=== Exercise inputs ===
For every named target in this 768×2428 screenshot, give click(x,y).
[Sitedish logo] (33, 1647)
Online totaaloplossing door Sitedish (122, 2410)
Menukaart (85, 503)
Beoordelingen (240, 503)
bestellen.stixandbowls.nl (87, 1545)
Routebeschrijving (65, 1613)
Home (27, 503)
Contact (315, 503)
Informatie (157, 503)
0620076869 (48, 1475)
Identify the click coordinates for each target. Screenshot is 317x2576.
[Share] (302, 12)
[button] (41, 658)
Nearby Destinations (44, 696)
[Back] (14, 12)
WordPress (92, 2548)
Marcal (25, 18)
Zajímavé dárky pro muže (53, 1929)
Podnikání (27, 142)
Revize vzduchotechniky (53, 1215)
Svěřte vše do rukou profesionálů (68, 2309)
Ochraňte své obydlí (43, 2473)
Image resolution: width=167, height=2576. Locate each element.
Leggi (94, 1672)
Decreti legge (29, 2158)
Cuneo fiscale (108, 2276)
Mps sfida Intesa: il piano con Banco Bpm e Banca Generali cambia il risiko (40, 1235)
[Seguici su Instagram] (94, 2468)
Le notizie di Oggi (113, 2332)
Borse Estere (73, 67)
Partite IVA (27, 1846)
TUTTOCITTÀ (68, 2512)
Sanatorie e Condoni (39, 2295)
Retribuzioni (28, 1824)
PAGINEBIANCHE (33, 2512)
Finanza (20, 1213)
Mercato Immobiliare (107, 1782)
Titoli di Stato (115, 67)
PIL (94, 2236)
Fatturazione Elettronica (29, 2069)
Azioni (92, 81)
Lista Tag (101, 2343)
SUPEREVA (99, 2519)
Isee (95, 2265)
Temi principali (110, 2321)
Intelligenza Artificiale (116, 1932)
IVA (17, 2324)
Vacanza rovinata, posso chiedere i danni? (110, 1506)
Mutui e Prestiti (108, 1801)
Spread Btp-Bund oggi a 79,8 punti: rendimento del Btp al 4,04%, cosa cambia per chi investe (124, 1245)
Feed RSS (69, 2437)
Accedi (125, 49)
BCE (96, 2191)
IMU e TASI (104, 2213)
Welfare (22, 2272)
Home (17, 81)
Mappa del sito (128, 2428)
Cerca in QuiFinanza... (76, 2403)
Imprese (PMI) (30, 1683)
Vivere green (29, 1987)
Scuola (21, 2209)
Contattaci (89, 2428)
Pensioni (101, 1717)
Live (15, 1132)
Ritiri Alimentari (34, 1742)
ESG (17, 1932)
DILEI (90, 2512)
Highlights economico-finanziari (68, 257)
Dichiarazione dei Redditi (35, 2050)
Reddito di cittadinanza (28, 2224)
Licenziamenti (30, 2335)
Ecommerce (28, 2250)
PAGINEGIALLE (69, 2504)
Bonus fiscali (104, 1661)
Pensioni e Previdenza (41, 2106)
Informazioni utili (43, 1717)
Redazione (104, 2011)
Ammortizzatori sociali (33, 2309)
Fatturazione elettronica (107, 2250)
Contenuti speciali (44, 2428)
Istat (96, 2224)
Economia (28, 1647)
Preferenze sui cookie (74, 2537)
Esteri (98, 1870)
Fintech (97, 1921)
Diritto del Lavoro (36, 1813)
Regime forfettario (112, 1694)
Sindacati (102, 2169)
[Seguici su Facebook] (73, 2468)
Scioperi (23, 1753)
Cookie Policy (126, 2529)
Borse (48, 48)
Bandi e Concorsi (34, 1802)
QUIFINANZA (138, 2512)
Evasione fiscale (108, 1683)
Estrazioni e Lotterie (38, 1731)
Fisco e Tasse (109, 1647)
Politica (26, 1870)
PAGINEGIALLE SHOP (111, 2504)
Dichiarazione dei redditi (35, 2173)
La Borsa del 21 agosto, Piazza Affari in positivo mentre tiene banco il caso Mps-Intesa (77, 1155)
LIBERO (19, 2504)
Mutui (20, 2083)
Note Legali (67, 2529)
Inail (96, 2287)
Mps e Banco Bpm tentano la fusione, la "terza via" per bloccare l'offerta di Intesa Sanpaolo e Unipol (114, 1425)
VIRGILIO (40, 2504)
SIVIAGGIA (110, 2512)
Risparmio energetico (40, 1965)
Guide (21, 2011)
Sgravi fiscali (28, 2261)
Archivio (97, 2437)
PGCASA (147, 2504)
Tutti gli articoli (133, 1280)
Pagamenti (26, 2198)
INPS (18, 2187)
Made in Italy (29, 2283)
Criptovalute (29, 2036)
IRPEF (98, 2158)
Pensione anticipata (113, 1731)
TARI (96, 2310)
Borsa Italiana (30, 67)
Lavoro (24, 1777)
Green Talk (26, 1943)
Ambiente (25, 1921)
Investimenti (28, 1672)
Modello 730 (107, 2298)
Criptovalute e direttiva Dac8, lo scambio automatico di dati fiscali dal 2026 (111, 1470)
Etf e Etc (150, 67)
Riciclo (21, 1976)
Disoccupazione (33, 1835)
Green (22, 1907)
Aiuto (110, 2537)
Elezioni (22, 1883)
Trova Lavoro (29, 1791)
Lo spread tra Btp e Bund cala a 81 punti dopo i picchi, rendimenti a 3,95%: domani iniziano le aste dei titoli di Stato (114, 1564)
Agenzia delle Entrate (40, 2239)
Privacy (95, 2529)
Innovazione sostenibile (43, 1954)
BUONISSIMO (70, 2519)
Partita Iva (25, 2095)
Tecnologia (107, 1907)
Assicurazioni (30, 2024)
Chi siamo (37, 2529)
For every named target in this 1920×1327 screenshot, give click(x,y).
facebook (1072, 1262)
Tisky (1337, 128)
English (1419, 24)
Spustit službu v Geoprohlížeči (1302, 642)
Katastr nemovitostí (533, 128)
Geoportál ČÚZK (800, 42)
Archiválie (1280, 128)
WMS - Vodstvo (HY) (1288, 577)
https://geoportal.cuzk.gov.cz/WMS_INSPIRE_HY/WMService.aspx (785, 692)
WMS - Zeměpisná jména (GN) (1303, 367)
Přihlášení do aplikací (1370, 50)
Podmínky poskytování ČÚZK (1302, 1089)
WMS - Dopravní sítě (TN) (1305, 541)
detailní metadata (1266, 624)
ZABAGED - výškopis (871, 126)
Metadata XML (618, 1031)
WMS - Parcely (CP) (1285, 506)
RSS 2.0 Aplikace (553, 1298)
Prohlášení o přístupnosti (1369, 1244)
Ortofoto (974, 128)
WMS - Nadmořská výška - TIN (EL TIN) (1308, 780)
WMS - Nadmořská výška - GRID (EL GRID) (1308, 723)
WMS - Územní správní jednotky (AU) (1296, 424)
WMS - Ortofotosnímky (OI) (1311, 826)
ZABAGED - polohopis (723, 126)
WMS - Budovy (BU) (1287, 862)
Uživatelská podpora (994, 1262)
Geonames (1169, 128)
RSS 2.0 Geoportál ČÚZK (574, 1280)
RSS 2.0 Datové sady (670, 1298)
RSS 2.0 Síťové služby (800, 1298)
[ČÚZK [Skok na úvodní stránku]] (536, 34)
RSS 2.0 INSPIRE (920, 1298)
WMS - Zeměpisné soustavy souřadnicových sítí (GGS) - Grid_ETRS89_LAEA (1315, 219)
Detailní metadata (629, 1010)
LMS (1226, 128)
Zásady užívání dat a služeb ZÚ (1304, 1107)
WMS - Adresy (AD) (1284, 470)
===
### Work request
In the listing above, find the line holding "facebook (1072, 1262)" and the line holding "Přihlášení do aplikací (1370, 50)", then output those two lines and every line between them exactly.

### Exercise answer
facebook (1072, 1262)
Tisky (1337, 128)
English (1419, 24)
Spustit službu v Geoprohlížeči (1302, 642)
Katastr nemovitostí (533, 128)
Geoportál ČÚZK (800, 42)
Archiválie (1280, 128)
WMS - Vodstvo (HY) (1288, 577)
https://geoportal.cuzk.gov.cz/WMS_INSPIRE_HY/WMService.aspx (785, 692)
WMS - Zeměpisná jména (GN) (1303, 367)
Přihlášení do aplikací (1370, 50)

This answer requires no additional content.